Kontrolle oder Ausstieg
Und tatsächlich hat die Familie oftmals in der Vergangenheit auch an Unternehmen festgehalten, deren Ertragssituation weniger rosig war. „Unser Instinkt sagt uns, nichts abzugeben, was nicht in Ordnung ist und kein Geld abwirft“, hat Jacobs Vater, Peter Wallenberg, in einem seiner seltenen Interviews betont. Das heißt auf der anderen Seite nicht, dass sich die Wallenbergs nicht von Teilen des Imperiums trennen können. „Wenn sie ein Unternehmen nicht kontrollieren können, steigen sie aus“, fasst Bartal die Strategie zusammen.

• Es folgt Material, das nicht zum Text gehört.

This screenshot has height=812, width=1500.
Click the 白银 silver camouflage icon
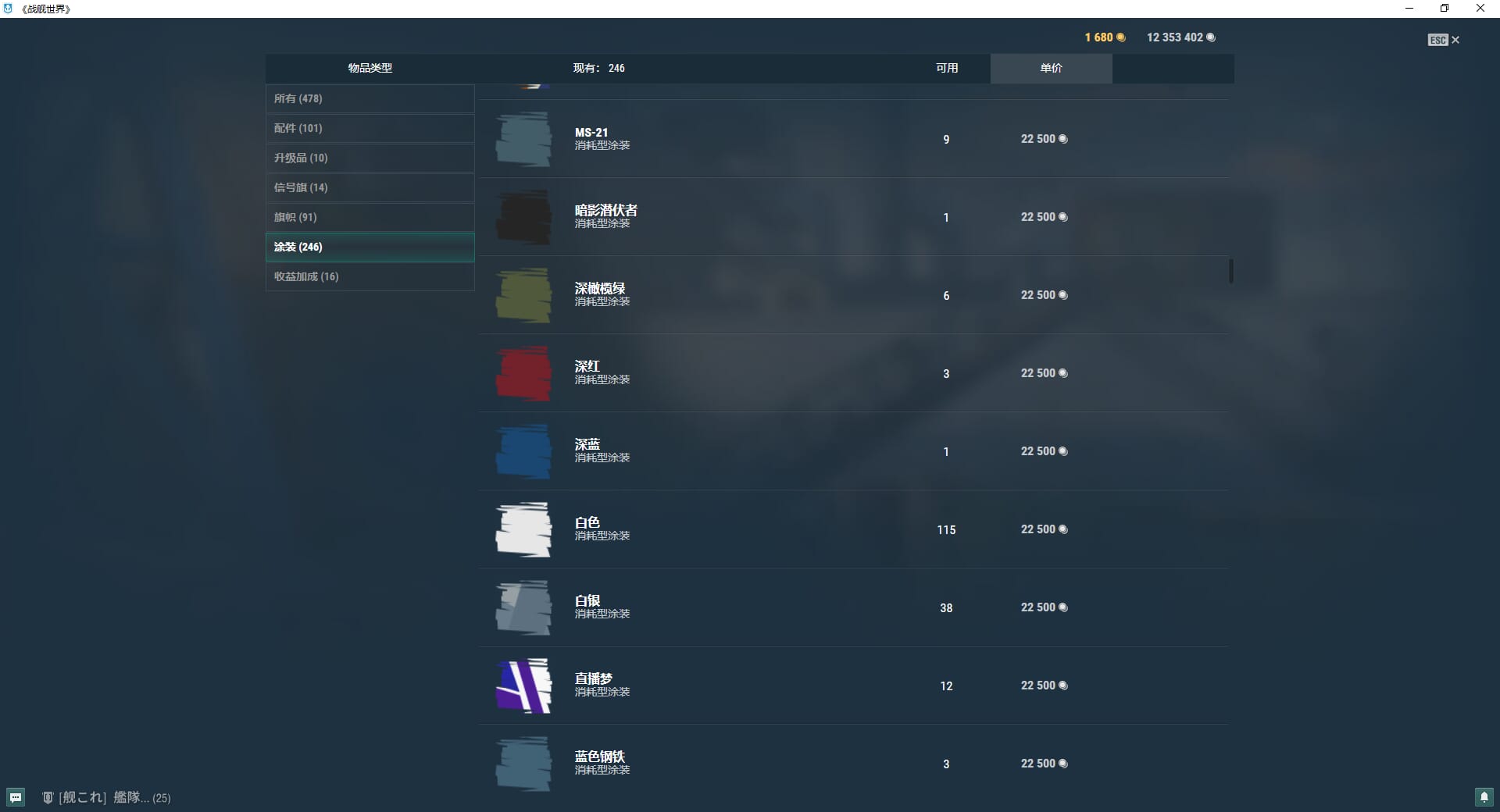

Aufgebaut wurde das Imperium Anfang des 19. Jahrhunderts von André Oscar Wallenberg. Er gründete die Stockholms Enskilda Bank, aus der die heutige Großbank SEB hervorging. Der Vater von 21 Kindern legte damit den Grundstein für das Imperium. Die nächsten Generationen bauten den industriellen Komplex auf.
Die Geschichte der Wallenbergs enthält auch düstere Kapitel: Ihnen wird vorgeworfen, während des Zweiten Weltkriegs mit deutschen Firmen Geschäfte gemacht zu haben. Und auch das Schicksal von Raoul Wallenberg, der als Diplomat in Budapest während des Krieges zwischen 20.000 und 100.000 Juden vor den Nazis rettete, dann aber von Russen verhaftet wurde und seitdem verschwunden ist, wirft Fragen auf. Steht sein Verschwinden im Zusammenhang mit den Handelsbeziehungen zu Nazi-Deutschland?
Schon vor dem Tod von Familienoberhaupt Peter Wallenberg 2015 übernahmen sein Sohn Jacob zusammen mit einem Bruder und dem Cousin die Leitung der mächtigen Wallenberg-Stiftung sowie der Holding Investor. Unter der Führung von Jacob Wallenberg setzt die fünfte Wallenberg-Generation stärker als zuvor auf Informationstechnologie, Telekommunikation und Health Care.
Alte Beteiligungen wie die an ABB sind deshalb nicht uninteressant geworden. Den Machtkampf um ABB hat Jacob Wallenberg zunächst für sich entschieden. Doch er ist nicht der Typ, der triumphiert. Eher jemand, der im Stillen genießen kann. Allerdings bleibt dafür kaum Zeit, denn jetzt heißt es erst einmal, die Vorbereitungen zum Jubiläum von Investor abzuschließen.
1.500 Gäste werden erwartet, darunter das schwedische Königspaar. Jacob Wallenberg wird die Gäste im altehrwürdigen Grand Hotel mitten in der Stockholmer Innenstadt in Empfang nehmen. Das Hotel, in dem sonst Staatsgäste und Pop-Größen absteigen, wurde für die Festlichkeiten komplett reserviert. Kein Problem – es gehört Jacob Wallenberg und seiner Familie.